### GOAL OF THE EXERCISE
Begin with the line containing "pdf (431, 2163)" and copy every line after it to the end of the entries, exactly, leaving out the lines before it.

(DATA TO PROCESS Opens)

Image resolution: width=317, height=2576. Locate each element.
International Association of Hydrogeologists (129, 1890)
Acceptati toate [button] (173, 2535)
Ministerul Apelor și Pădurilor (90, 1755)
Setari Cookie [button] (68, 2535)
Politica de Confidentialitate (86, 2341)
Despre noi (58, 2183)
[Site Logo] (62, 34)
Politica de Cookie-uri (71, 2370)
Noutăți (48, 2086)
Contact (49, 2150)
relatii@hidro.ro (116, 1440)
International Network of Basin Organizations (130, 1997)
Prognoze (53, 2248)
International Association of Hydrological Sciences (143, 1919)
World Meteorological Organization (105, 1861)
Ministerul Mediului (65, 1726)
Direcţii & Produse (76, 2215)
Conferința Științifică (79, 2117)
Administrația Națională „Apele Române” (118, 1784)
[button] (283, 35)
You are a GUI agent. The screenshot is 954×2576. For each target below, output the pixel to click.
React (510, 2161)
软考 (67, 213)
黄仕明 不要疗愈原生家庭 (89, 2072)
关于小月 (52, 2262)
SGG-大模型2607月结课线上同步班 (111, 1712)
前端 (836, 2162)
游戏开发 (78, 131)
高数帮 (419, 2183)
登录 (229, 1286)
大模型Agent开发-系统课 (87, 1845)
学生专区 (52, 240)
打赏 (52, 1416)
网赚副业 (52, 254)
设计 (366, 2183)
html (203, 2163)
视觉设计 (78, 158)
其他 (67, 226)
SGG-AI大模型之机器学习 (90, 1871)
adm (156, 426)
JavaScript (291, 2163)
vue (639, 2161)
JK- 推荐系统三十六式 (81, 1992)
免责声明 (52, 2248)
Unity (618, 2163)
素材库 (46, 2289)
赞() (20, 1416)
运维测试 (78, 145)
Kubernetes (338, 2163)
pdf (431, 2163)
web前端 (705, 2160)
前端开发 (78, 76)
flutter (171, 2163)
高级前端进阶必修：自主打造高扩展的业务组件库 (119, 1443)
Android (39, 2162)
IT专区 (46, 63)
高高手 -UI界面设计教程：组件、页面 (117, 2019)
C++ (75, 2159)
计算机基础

(DATA TO PROCESS Closes)

### RESULT OF THE TASK
pdf (431, 2163)
web前端 (705, 2160)
前端开发 (78, 76)
flutter (171, 2163)
高级前端进阶必修：自主打造高扩展的业务组件库 (119, 1443)
Android (39, 2162)
IT专区 (46, 63)
高高手 -UI界面设计教程：组件、页面 (117, 2019)
C++ (75, 2159)
计算机基础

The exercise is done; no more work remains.